In a move certain to trigger more chaos and distractions for the Napthine government, the opposition will try on Tuesday to expel the balance-of-power independent from Parliament for misuse of his government vehicle.
Rolling coverage as the crisis in Victoria's Parliament unfolds at theage.com.au
The government has the power to block Labor's attempt to sanction the MP. But if Labor were to succeed within the next two sitting weeks, it would result in a byelection in Frankston, potentially denying the Coalition the numbers needed to govern.
Speaker Christine Fyffe said if Labor's motion to expel Mr Shaw were successful within the next two sitting weeks, she would issue the writ for a byelection in the south-eastern seat, held by a margin of just 2.1 per cent on the present boundaries.
''If the motion to expel Shaw gets up this week or the following sitting week there will be a byelection,'' Ms Fyffe told The Age.
An opposition win in Frankston would give Labor 44 votes in Parliament, leaving the Coalition with 43 votes, excluding the Speaker.
But Labor is keen to avoid inflicting an early election, partly because it would mean the next term of government would run for three rather than four years under a constitutional quirk introduced by former premier Steve Bracks.
Shadow treasurer Tim Pallas said he believed the next election would be held as planned on November 29 but warned the Coalition might need to negotiate with Labor rather than Mr Shaw to pass legislation.
''It may well require that the government has to amend its view about what legislation it is capable of getting through the Parliament,'' Mr Pallas said. ''Clearly it is open to the government to continue to govern in circumstances where the numbers on floor are tied.''
Former Liberal Speaker Ken Smith said on Friday he would back Labor's push to expel Mr Shaw, saying he did not want him suspended with pay.
''I want him out of the place, he is a disgrace. I'm voting with the Labor people,'' he said.
But even with Mr Smith's support it is unclear whether Labor's move to expel Mr Shaw would succeed - if the government denied Labor leave in Parliament to table its motion.
On Monday, Mr Smith was giving little away, telling The Age he would be looking at all the options on the table before making a decision.
The government appears to be leaning towards a suspension for Mr Shaw, which would avoid a by-election, but it has not yet publicly declared its intentions.
It is understood the Napthine government has received legal advice, which suggests Mr Shaw could challenge any expulsion in court, by arguing the misuse of his taxpayer-funded car was not a ''serious breach of parliamentary privilege''.
It has also been pointed out that similar behaviour has gone unpunished.

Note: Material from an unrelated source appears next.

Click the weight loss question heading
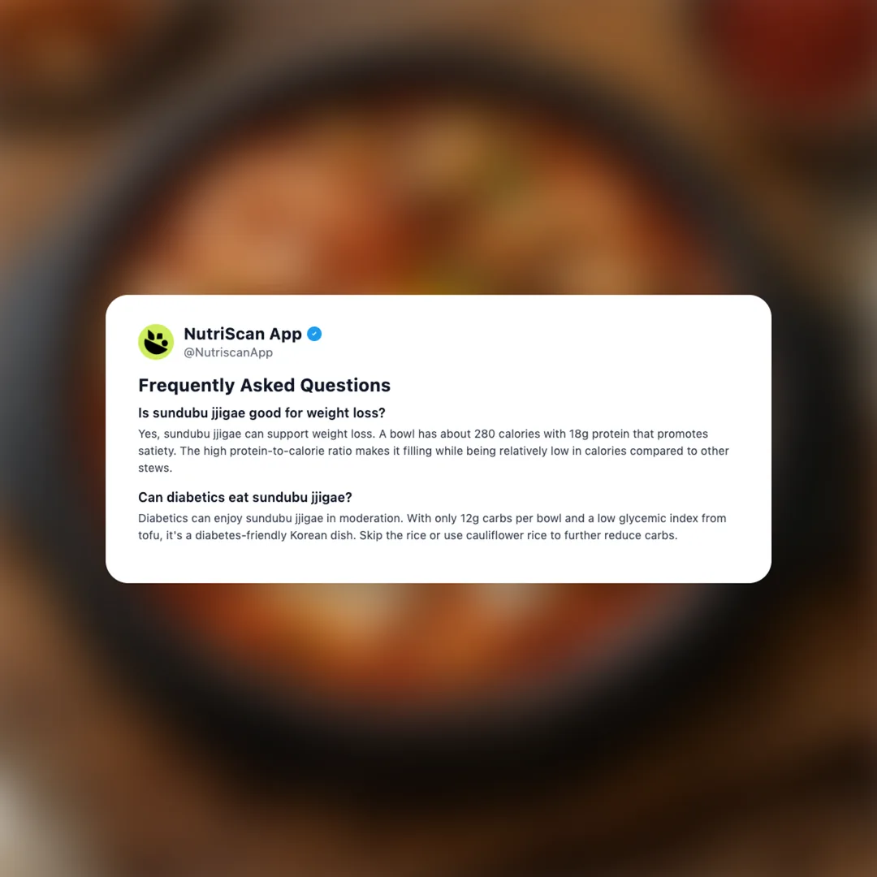The height and width of the screenshot is (877, 877). [x=261, y=413]
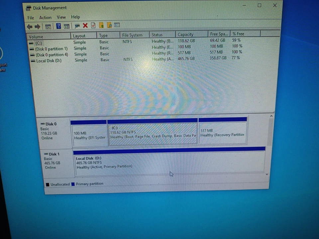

In 2004 the former Labor MP for Frankston, Alistair Harkness, used his taxpayer-funded fuel card and car to drive a worker campaigning for former Queensland premier Peter Beattie around Brisbane. At the time, the former Liberal opposition said this was not a breach of the then parliamentary rules.

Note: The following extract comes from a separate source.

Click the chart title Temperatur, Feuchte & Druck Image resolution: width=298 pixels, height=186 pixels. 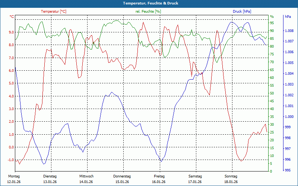pyautogui.click(x=149, y=3)
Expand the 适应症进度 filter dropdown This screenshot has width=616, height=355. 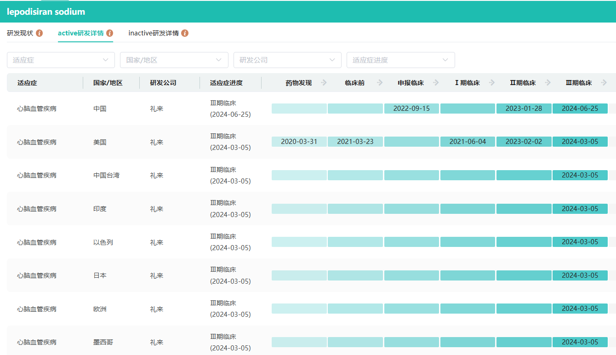[x=400, y=60]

And in 2007 former prime minister Julia Gillard repaid the Department of Finance more than $400 after her partner Tim Mathieson misused a taxpayer-funded car to sell haircare products in Victoria.
Government MPs are increasingly nervous about the government's parliamentary problems, with some senior insiders expressing anger at Mr Smith for jeopardising the Coalition's grip on power.